Durch die stadtteilorientierte Gesundheitsförderung ergibt sich auch eine ämterübergreifende Zusammenarbeit, z. B. mit dem Amt für Sport und Bewegung, dem Jugendamt, dem Schulverwaltungsamt, der Stuttgarter Bildungspartnerschaft, der Stadtplanung und mit dem jeweiligen Bezirksbeirat. Dies hat sich in der Vergangenheit als sehr fruchtbar erwiesen, da Synergien gut genutzt werden können und die Ämter und der Stadtteil insgesamt davon profitieren. Zukünftig ist unter Umständen auch die Kooperation oder die Zusammenführung von Projekten unterschiedlicher Ämter in einem Stadtteil denkbar, so zum Beispiel zum Thema Schulverpflegung, bei der Planung von Schulaußengeländen, bei der Einbindung von Trägern der Ganztagesschulen und Schülerhäusern und eine Kooperation mit dem Projekt der Schulgesundheitsfachkräfte. Auch trägerübergreifende Fortbildungen im Stadtteil für pädagogische Fachkräfte in Kitas, Schulen sowie in Schüler- und Jugendhäuern können Synergien schaffen und insgesamt ein effizienteres Arbeiten ermöglichen.

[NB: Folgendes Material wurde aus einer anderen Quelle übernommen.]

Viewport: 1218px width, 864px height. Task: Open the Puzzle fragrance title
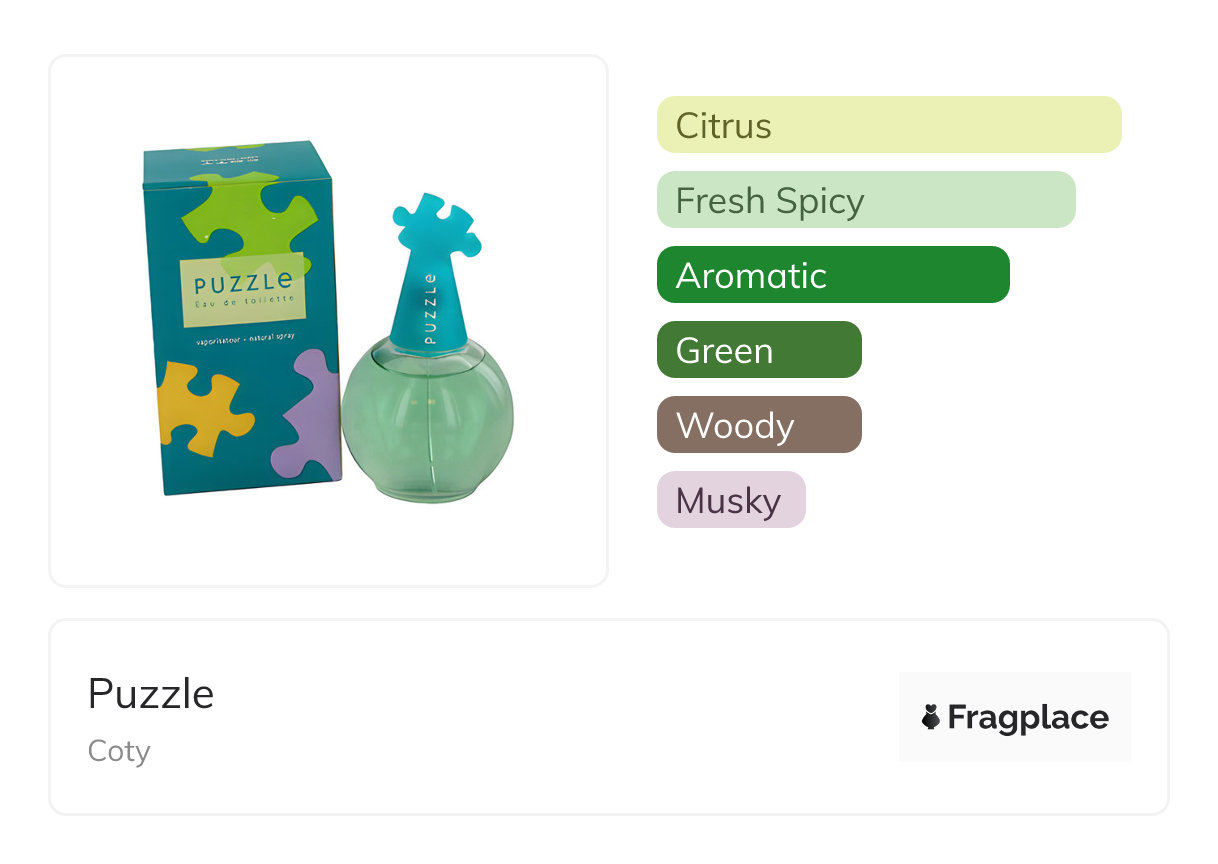151,694
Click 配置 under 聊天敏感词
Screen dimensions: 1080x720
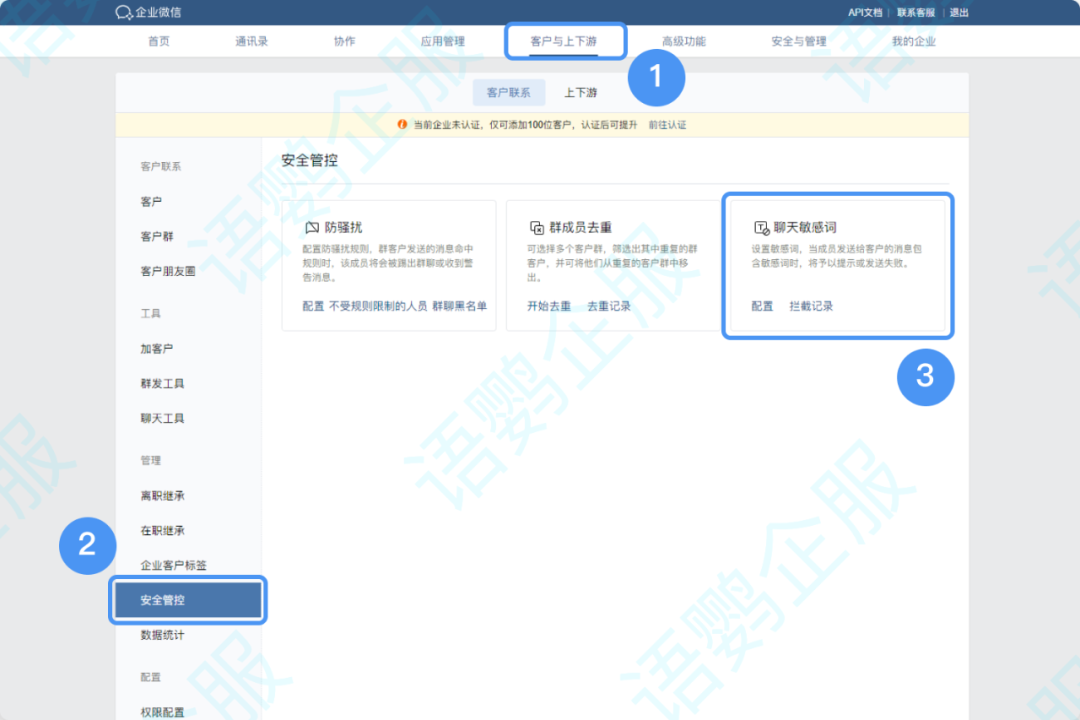(762, 306)
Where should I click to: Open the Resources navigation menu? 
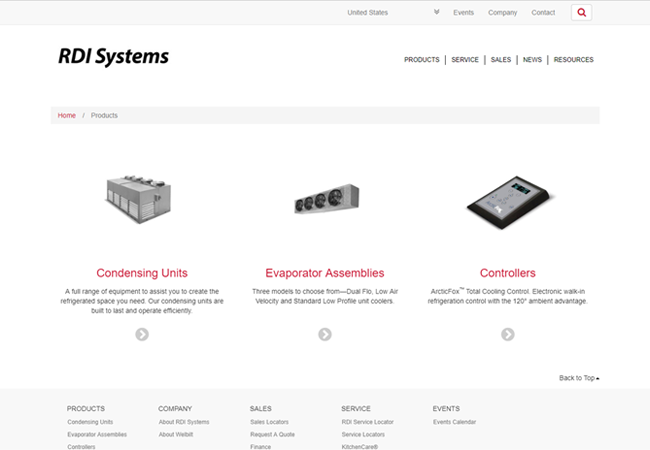pyautogui.click(x=573, y=60)
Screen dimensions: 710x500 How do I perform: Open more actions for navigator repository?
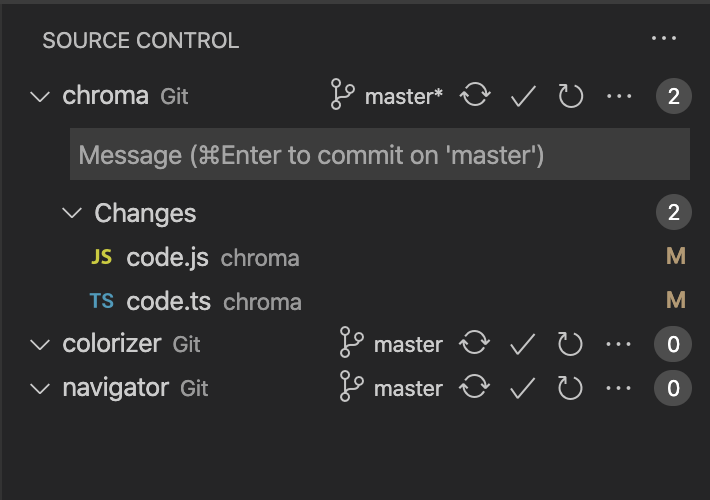pos(618,388)
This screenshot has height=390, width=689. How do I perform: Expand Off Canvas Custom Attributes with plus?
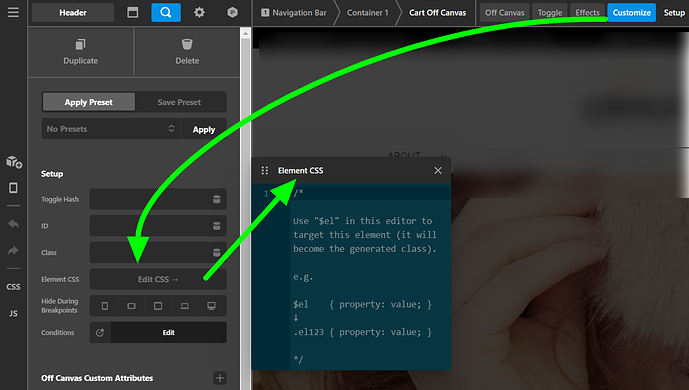pyautogui.click(x=220, y=378)
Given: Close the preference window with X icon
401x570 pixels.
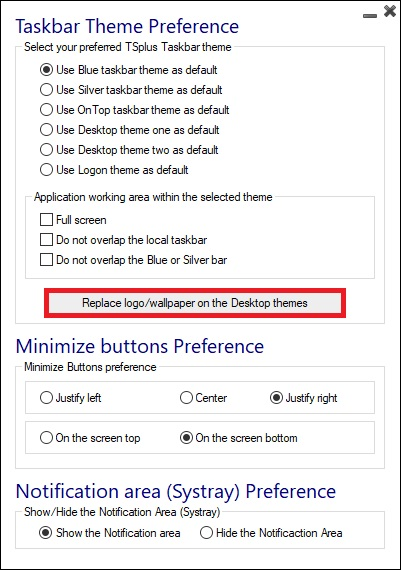Looking at the screenshot, I should pyautogui.click(x=390, y=11).
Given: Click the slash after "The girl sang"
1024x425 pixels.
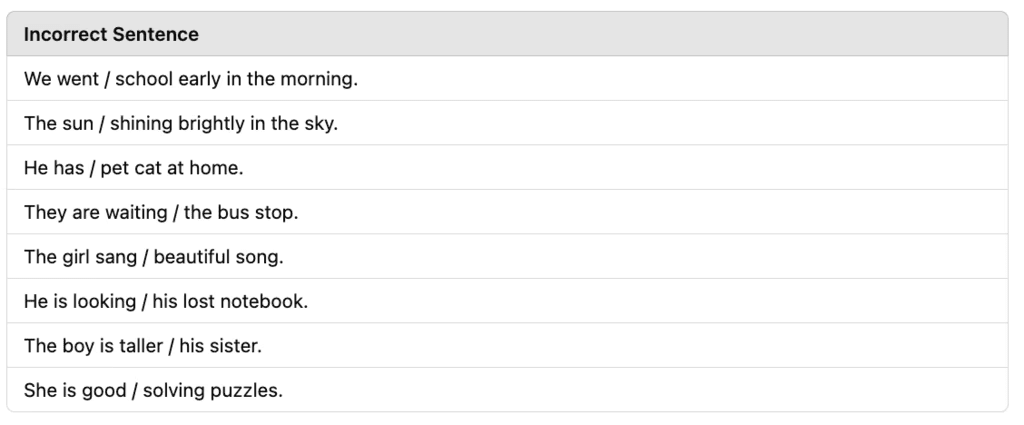Looking at the screenshot, I should (x=145, y=257).
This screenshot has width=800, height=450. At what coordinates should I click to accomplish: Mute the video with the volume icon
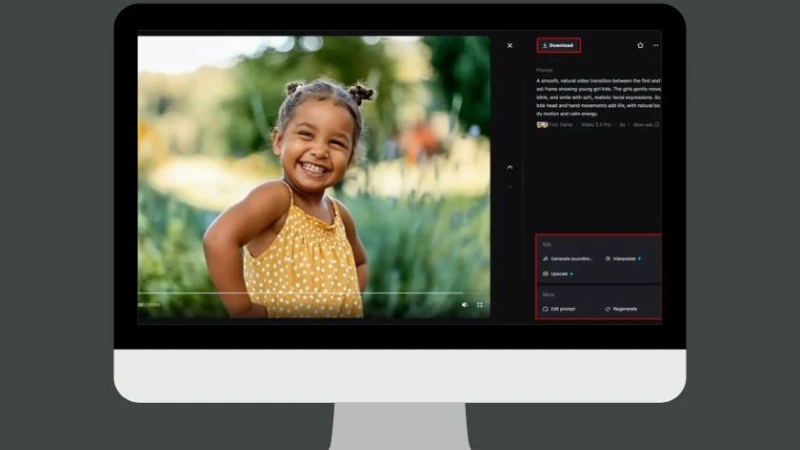pos(464,304)
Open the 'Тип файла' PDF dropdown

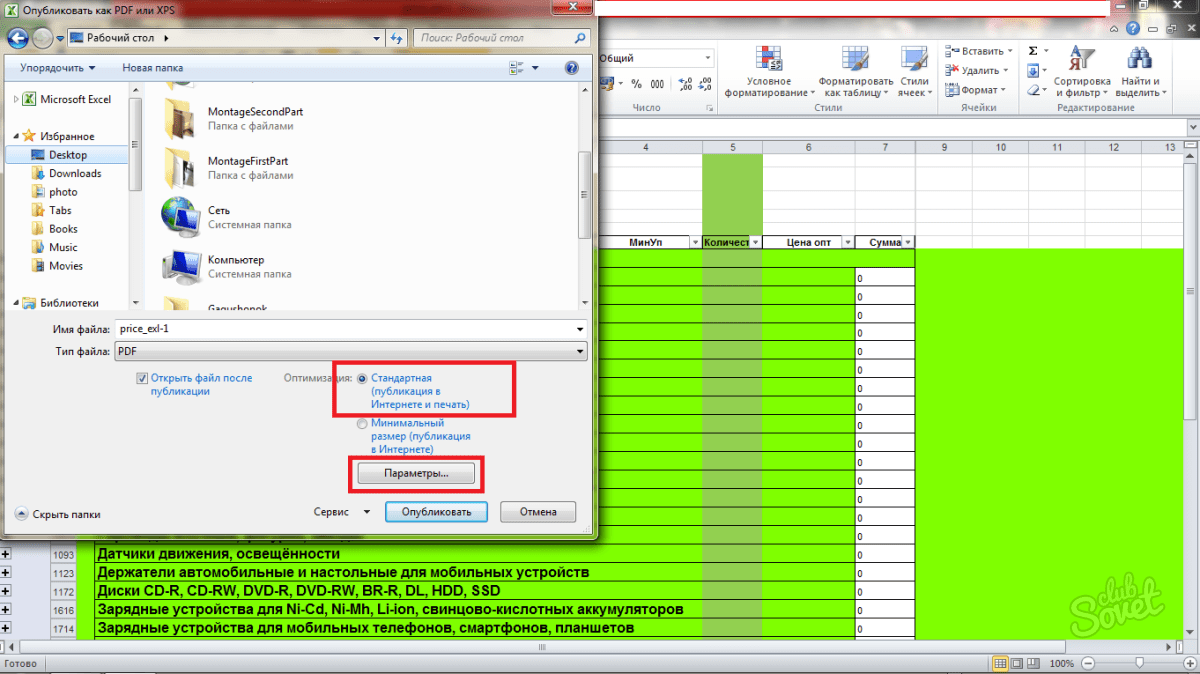(349, 352)

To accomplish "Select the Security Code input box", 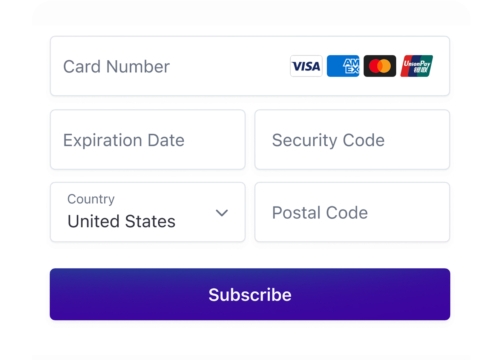I will pyautogui.click(x=352, y=140).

Der Kindergesundheitsbericht sowie die aktuellen Daten der Einschulungsuntersuchung lassen erkennen, dass es weitere Stadtteile gibt, in denen gesundheitlich benachteiligte Kinder und Familien leben. Die Übertragung der Stadtteilarbeit auf weitere Stadtteile ist daher geplant. Zudem ist das Gesundheitsamt in den bisherigen Stadtteilen weiterhin aktiv, um eine Verstetigung der Arbeit zu ermöglichen.
Insbesondere zu Beginn der Stadtteilarbeit steht der Netzwerkaufbau und die Netzwerkpflege im Fokus. Dies hat sich als zeitintensiv erwiesen und ist mit den aktuell verfüg- baren Ressourcen jedoch kaum umsetzbar.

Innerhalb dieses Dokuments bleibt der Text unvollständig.